Thanks to the video slides that demonstrated the views of Istanbul’s Topkapi, the portraits of Hurrem Sultan and Suleiman I, and the actresses who played Roxelana in serials, the audience seemed to visit the fairytale the orchestra created.

“IT TOOK TWO YEARS TO PREPARE THIS ARTISTIC PROJECT”

“It took two years to prepare this marvelous artistic project. The idea came up when we were preparing the concert ‘European Music in a Turkish Palace’ which we successfully held in the Grand Hall of the National Music Academy of Ukraine,” art critic Olesia OLIINYK said. “It was the initiative of the Turkish Embassy, and I must say that Ambassador Yonet Can Tezel has a special inclination to art and musical culture. That program revealed for the first time the works composed by sultans’ sons and reproduced the music of that era’s Turkey. Even then, diplomats showed that their country had its own original roots, but it is a highly-civilized state which knows classical works of European composers very well. After the success of that concert, we hit upon the idea to conceive new projects that would involve the two countries’ artists.

“We first planned to put on the opera Roxelana by Denys Sichynsky at the Opera Studio of the National Music Academy of Ukraine and request the outstanding composer Myroslav Skoryk to do the orchestration and the editing, but it is a very complicated process, and it is difficult to put such a large-scale production on our stage. So we came up with the idea of holding the thematic concert ‘The Music Roxelana/Hurrem Sultan Inspired.’ It was a wonderful soiree at the Philharmonic.

THE IDEA TO HOLD THIS EVENT BELONGS TO YONET CAN TEZEL, AMBASSADOR EXTRAORDINARY AND PLENIPOTENTIARY OF THE REPUBLIC OF TURKEY TO UKRAINE

“The program showed our famous compatriot in various images and musical dimensions. First came a classical piece by Haydn, then original Turkish music by Kodalli and Atas, the Oriental coloring from Kyiv’s Akimov, and a wonderful “Symphonic Picture” by Stankovych. The latter had amply demonstrated his colossal talent in the action film Roxelana. The prominent maestro’s music absolutely differed from that of others! It was a composition about great love between Sultan Suleiman I and Roxelana. Stankovych does not illustrate – he conveys inner human emotions and feelings in his opus. It was an example of a lyrical and romantic love story.

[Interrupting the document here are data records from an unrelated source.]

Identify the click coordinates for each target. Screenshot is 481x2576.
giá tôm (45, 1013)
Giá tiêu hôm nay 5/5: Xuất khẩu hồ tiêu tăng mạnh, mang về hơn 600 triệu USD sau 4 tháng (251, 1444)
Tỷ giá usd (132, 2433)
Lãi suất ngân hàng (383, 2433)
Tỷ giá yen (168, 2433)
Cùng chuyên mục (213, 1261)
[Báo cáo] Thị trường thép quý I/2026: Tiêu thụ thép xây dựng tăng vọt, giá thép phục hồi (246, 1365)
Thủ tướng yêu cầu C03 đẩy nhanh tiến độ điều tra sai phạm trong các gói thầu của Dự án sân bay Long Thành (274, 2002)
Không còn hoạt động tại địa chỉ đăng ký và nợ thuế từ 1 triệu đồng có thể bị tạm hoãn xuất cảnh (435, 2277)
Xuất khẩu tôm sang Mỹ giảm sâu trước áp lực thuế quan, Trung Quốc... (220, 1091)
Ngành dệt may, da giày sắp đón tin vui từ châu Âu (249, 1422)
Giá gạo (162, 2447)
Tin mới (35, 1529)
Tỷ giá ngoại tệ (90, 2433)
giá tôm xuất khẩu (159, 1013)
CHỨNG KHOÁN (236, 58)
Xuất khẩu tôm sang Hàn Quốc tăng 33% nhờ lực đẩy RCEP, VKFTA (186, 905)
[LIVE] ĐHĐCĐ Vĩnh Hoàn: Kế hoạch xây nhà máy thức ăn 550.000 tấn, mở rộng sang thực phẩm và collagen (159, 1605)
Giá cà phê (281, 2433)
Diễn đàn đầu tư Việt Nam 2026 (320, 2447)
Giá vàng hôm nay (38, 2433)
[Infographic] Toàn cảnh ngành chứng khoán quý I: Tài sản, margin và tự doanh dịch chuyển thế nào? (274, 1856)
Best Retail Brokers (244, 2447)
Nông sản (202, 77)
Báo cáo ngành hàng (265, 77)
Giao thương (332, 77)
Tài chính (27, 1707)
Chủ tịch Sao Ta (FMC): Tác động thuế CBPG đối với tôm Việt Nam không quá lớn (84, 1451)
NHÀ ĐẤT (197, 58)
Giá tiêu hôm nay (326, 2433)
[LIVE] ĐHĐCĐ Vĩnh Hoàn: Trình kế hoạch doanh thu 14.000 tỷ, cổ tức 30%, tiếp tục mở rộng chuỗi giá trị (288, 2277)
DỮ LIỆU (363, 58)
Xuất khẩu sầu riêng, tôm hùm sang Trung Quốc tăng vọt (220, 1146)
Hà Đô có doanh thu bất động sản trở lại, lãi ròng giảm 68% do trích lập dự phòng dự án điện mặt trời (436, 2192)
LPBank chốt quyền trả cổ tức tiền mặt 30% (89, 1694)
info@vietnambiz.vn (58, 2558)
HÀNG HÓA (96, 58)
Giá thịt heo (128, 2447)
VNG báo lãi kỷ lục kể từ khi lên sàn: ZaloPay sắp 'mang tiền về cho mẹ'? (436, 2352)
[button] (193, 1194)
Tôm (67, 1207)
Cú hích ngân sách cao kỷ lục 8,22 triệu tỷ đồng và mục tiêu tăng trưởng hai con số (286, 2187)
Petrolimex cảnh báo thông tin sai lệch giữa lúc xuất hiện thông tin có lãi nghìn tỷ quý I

“It’s an interesting coincidence, you know. In her excellent book Roxelana’s Letters: Love and Diplomacy, Oleksandra Shutko spotlights folklore sources and shows that Roxelana was captured 500 years ago. Sichynsky wrote his opera 110 years ago, and this year we are marking the 20th anniversary of the popular TV serial Roxelana…”

This soiree shows a respectful attitude of Turkey’s diplomatic representation in Ukraine to the history and culture of our country, as well as a search for contacts that can further unite the two countries.